### Idiomatic Python - Using Named Tuples for Function Return Values

Remember that although tuples are often explained as "immutable lists", I think they are in fact more appropriately defined as data structures.

What I mean is that we often use tuples as a way to group a certain number of related objects together, each of which have a specific meaning, not just a list of values. And often we use the same structure with multiple "instances" of that structure. And that's where named tuples come in.

The `namedtuple` is essentially a  little code generator that gives us the ability to combine the efficiency of tuples, along with the ease of naming the elements of the tuple - which is exactly in line with the structure view of tuples.

Before I show you the Pythonic way of returning multiple variables from a function, let's do a quick refresher on `namedtuple`.

To use named tuples, we first have to define the structure of the tuple:

In [1]:
from collections import namedtuple

Coordinates = namedtuple("Coordinates", "latitude, longitude")
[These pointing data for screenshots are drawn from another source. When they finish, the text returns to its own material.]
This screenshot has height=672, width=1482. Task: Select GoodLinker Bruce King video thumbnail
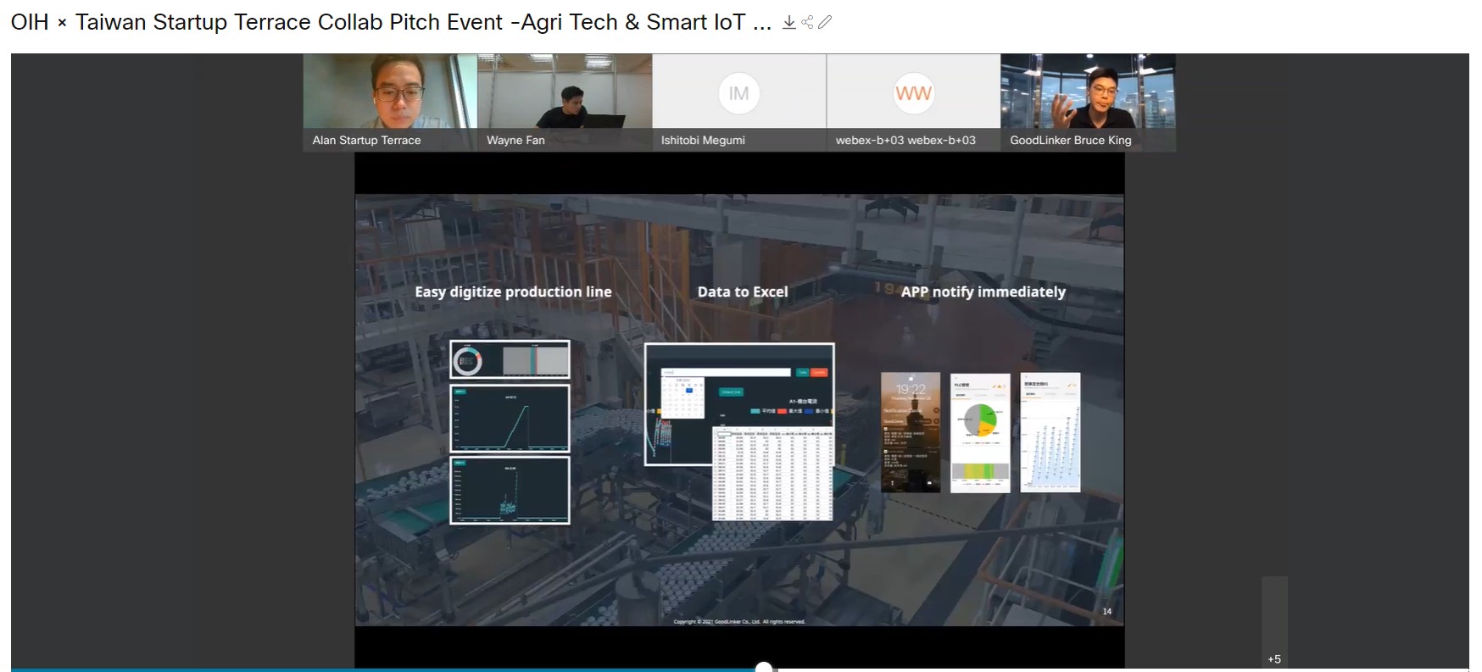1088,92
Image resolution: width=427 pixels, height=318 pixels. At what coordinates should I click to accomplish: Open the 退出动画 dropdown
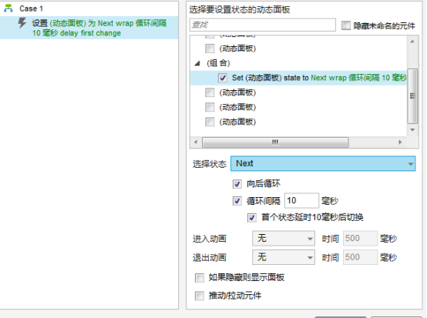284,257
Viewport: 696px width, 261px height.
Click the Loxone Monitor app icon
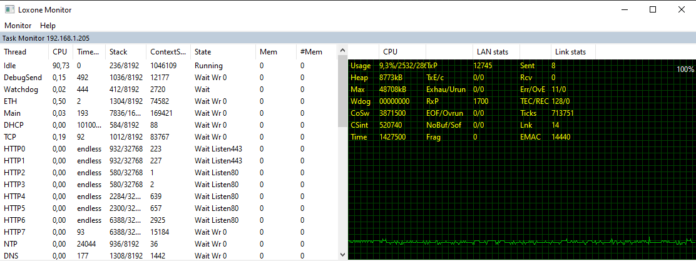tap(10, 9)
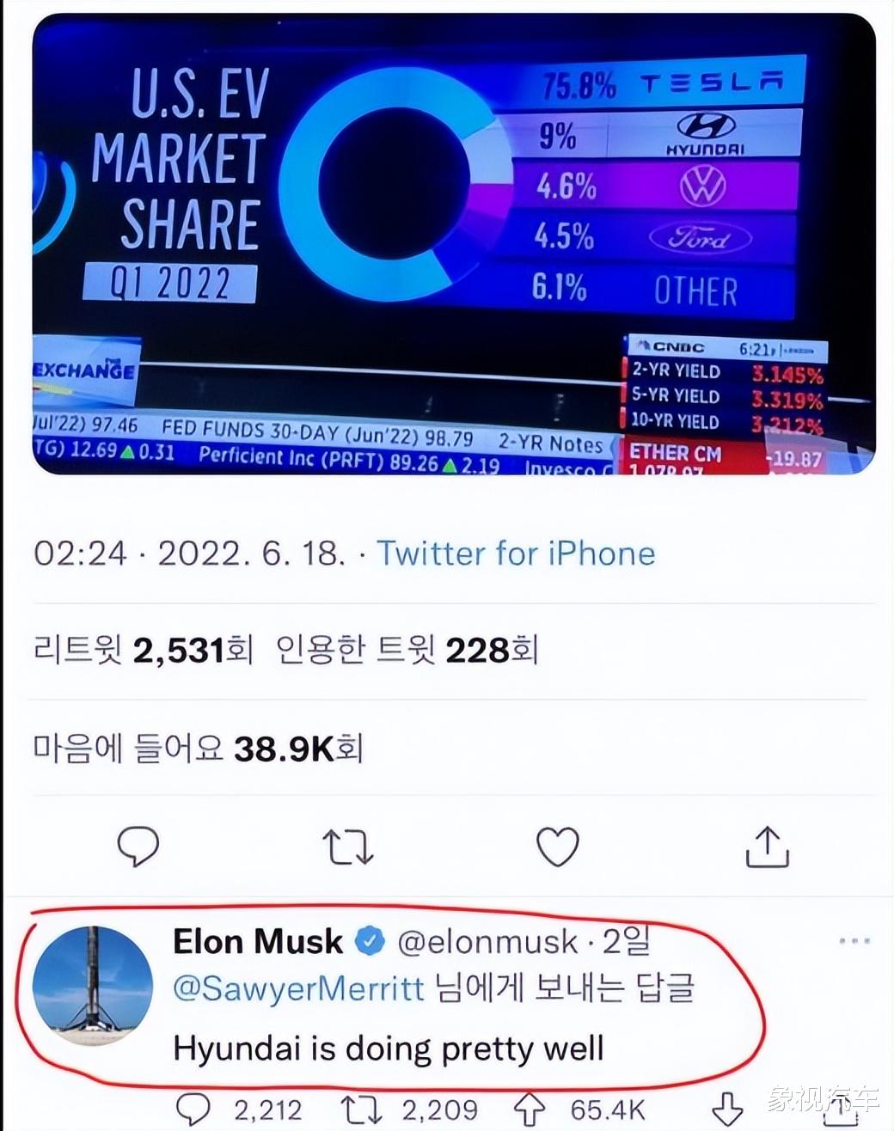Screen dimensions: 894x1131
Task: Click the verified blue checkmark next to Elon Musk
Action: [x=370, y=942]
Now, we can create as many instances of that structure this way:

In [2]:
london = Coordinates(51.51, -0.12)

or, better yet, using named arguments:

In [3]:
paris = Coordinates(latitude=48.86, longitude=2.35)

The additional benefit of using named arguments is that we lower the risk of introducing a bug if we inadvertently switch the position of latitude and longitude:

In [4]:
paris = Coordinates(longitude=2.35, latitude=48.86)

Now, these namedtuple instances behave like regular tuples:

In [5]:
paris[0], london[1]

(48.86, -0.12)

And in fact they **are** tuples (the namedtuples inherit from the `tuple` class):

In [6]:
isinstance(paris, tuple)

True

But, they also allow accessing the structure based on the names we specified:

In [7]:
paris.latitude, london.longitude

(48.86, -0.12)

Again, this helps reduce the risk of reading the wrong value (is latitude the first or second element of the tuple?)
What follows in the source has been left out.